## Consigne 1
Répondez à ces questions à partir du texte sur la guerre d'Algérie :
(a) En quelle année les accords d'Evian ont-ils été signés ?
(b) À quelle date ont eu lieu les massacres d'Oran ?
(c) Jusqu'à quelle année la France refuse-t-elle de parler de guerre ?
## Consigne 2
Résumez en deux phrases le texte sur la guerre d'Algérie.
## Consigne 3
Prolongez le texte sur la guerre d'Algérie à partir de l'endroit où il s'arrête.

## Texte
————————

Ensuite il y a la guerre d’Algérie, l’insurrection, la guerre de contre-insurrection dont les français deviennent les experts mondialement reconnus, avec ses stratégies de contre-information, d’insertion dans le tissu urbain et de tortures généralisées, et finalement l’échec, l’abandon, les accords d’Evian de 1962, et l’indépendance algérienne, sur un fond de violence inouïe, qui reste vivante dans les mémoires puisque les combattants de 20 ans de 1960 en ont 83 aujourd’hui. Il y a pour finir, les massacres d’Oran du 5 juillet 1962, trois mois après la signature des accords d’Evian, avec des centaines d’européens tués devant une armée française spectatrice… C’est alors la généralisation d’un exode de « rapatriés » entamé à bas-bruit une décennie plus tôt.

Le refoulé spécifique à la guerre d’Algérie est complexe, multiple, mais on peut tout de même tirer quelques ficelles. A) c’est une affaire intérieure à la France, qui jusqu’à 1999 refuse de parler de guerre et préfère l’expression « d’évènements ». B) c’est un facteur de division de la nation puisque des français de métropole supportèrent, voir, aidèrent le « terrorisme » du FLN. C) C’est un échec, une perte, une honte. D) c’est toujours vivant.

————————

## Extrait des données
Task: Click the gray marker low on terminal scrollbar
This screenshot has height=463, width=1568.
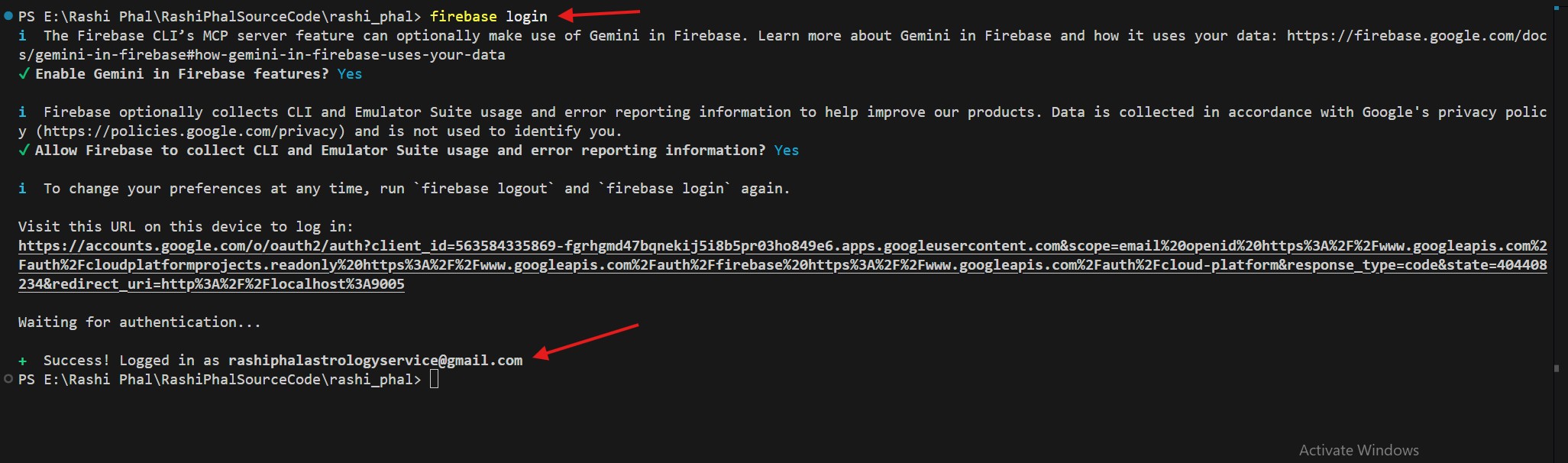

————————

## Réponse 1
(a) En 1962.
(b) Le 5 juillet 1962.
(c) Jusqu'en 1999.

## Réponse 2
La guerre d'Algérie, marquée par une contre-insurrection et des tortures généralisées, se termine par l'échec français, les accords d'Evian de 1962 et l'indépendance algérienne, puis les massacres d'Oran généralisent l'exode des « rapatriés ». Le refoulé de cette guerre est complexe : c'est une affaire intérieure longtemps appelée « évènements », un facteur de division de la nation, un échec et une honte, et il reste toujours vivant.

## Réponse 3
Je propose d’analyser les effets du refoulé algérien de la pensée politique française à deux niveaux :

Sur le plan des relations de la France au conflit israelo-palestinien. Israël est assimilé à la France, puissance occupante, et les Palestiniens, assimilés aux Algériens révoltés. Les opérations de nettoyage urbain qui furent menées à Gaza, par Israël dans l’opération « plomb durci » de 2008-2009 doivent beaucoup à l’expérience contre insurrectionnelle accumulée lors de la bataille d’Alger et partagée ensuite par l’armée française dans les meilleures écoles militaires du bloc de l’ouest. Le mot de terrorisme est accolé aux opérations du Fatah, du FPLP, et aujourd’hui du Hamas comme il l’a été aux actions du FLN. Il n’est pas accolé aux opérations de nettoyage ethnique menées par Israël. Le raid du 7 octobre 2023, qui est assimilé par les israéliens à un pogrom est, dans les mentalités françaises, plus certainement relié aux massacres d’Européens par les Algériens, notamment aux massacres d’Oran. Au Moyen-Orient, la France rejoue la guerre d’Algérie. Par conséquent, l’image qui vient fatalement barrer toute solution négociée, est celle de l’exode. La hantise d’un départ des juifs israéliens venant répondre à la réalité du départ des rapatriés d’Algérie.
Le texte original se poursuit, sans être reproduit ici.